Tuesday, November 20, 2007

Congé part II

Since I don't have an actual VISA for Guinea (thanks entirely to Mauritanian boldfaced ineptness) the border police the next day gave me a little trouble. The barely literate policeman tried to make me go back to Bissau, while fondling a stack of 5,000 CFA bills, fanning them through his gold-ringed fingers (hint, hint) Still, I can't really blame them. Then suddenly, after the quota of harrassment had been reached, its entertainment value diminished, he called in a colleage and they both made a great show of discussing the merits of my case, as if there were absolutely anything at stake, as if the whole disorganized, corrupt mass of Guinea was in danger from one emaciated little toubab in a backpack. 'But he's Peace Corps!' says the second in French to the other, with what I'm sure was sarcasm intended for my benefit, 'Man, he's a blanc, you're just asking for trouble.' Give me a break. Peace Corps is about as dangerous as a goat snout.

The driver of my taxi tried to ditch me at the first sign of trouble, handing me back my grimy backpack, and the suddenly-on-my-side policemen bitched him out for it. Here's to fairweather friends. :)


In the leafy Guinean border town of Sareboido, I changed my remaing CFA for a giant bundle of inflated Guinean Francs (704,000 of them to be exact) and tried to stuff them all into the hidden, fanny-pack-like money pouch that I had made from an old pants pocket and a piece of a sheet. Then I settled in to wait at the head of the shady street for a car to fill.

I instantly liked Guinea, feeling that there was something different about it, for no better reason perhaps, than that I had finally acheived it, and continued to do so through the yummy bowl of hot-peppered riz-gras, casually eaten in a chair with a spoon, served from a bucket by a woman with tiny dreadlocks like pins, right up until the point when they overcharged me horrendously. Well, of course they did. I didn't argue, because I feel that bartering with people with whom you have been nicely chatting is degrading for everyone involved. Plus, negociating for prepared food (which I never have to do) feels especially tacky. My only defense at this point, because I'm arrogant and bitter, is to ask them patronizingly, 'Is this the correct price?', and shoot them an accusing stare so that I've forced them to lie explicitly when they answer 'yes', and so that my position on my little moral encampment is fortified.

That night we traveled miles and miles through the forested roads of red mud. 'Roads' is generous. Traveling conditions for the average person are so appaling thats its almost surreal in a nightmarish way. Before and afterwards you think it impossible that you could consent to , or survive being smushed for hours into an airless, stifling car in the rain, fighting to maintain your pathetic 1/2 seat from the hot, fabric swathed bodies next to you, radiating heat like small stars, being endlessly jostled and jumbled over treacherous vehicle-destroying potholes, as your head nods from exhaustion.

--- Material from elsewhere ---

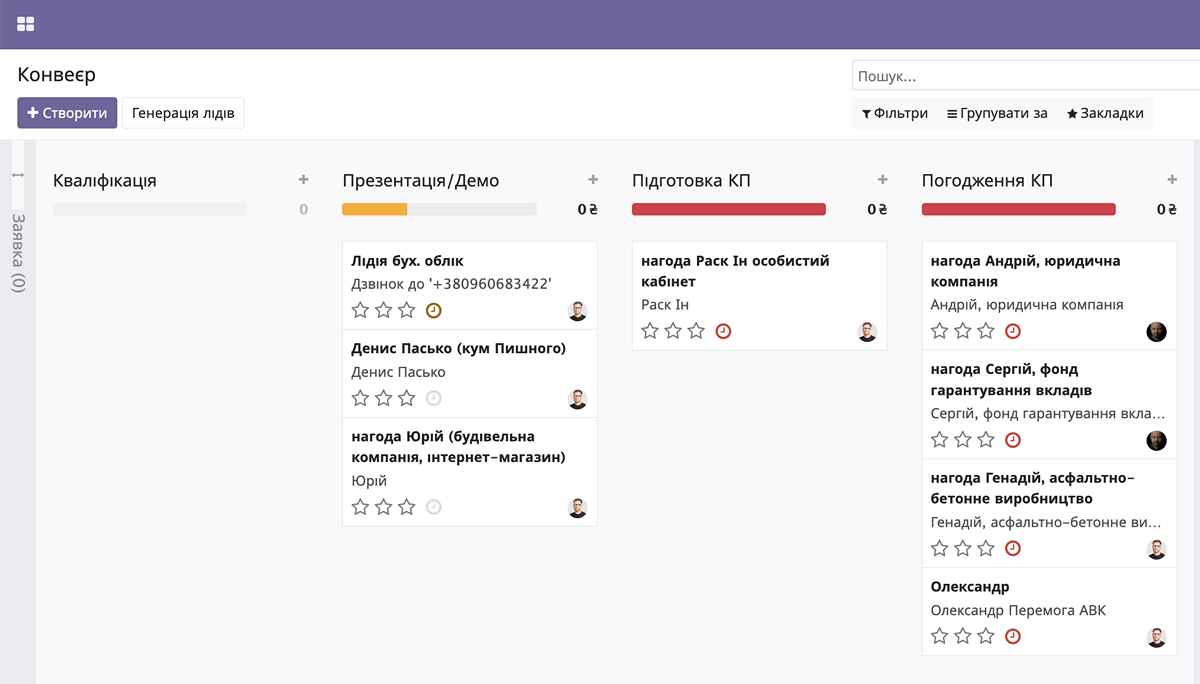Click the Генерація лідів button
Viewport: 1200px width, 684px height.
[183, 113]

Still, there you are, time and time again, like a mouse who doesn't learn, and it just is. It's not that its not as bad as you think it will be. It is. Its just that the body forgets discomfort 5 minutes after it ends, and the mind turns it into a virtue.

Boy, Guinean standards sure are different! Get this: in Mauritania it's (Islamically) forbidden for me to sit in the seat next to a woman who is not my sister, despite the fact that we are both sheathed in fabric like Pharoahs, - a reality which results in endless amounts of reshuffling during transports full of strangers. Sometimes, when it is unavoidable, we simply jam a divider of whatever is available, a notebook, a waterbottle, between men and women, or obey wordless rules about the hierarchy of badness, or who is least related to whom. I, being what I am, - the epitome of the 'alien', usually top the list, but occasionally, and revealingly, I am considered as incomprehensible, and as neutrally non-human as the notebook.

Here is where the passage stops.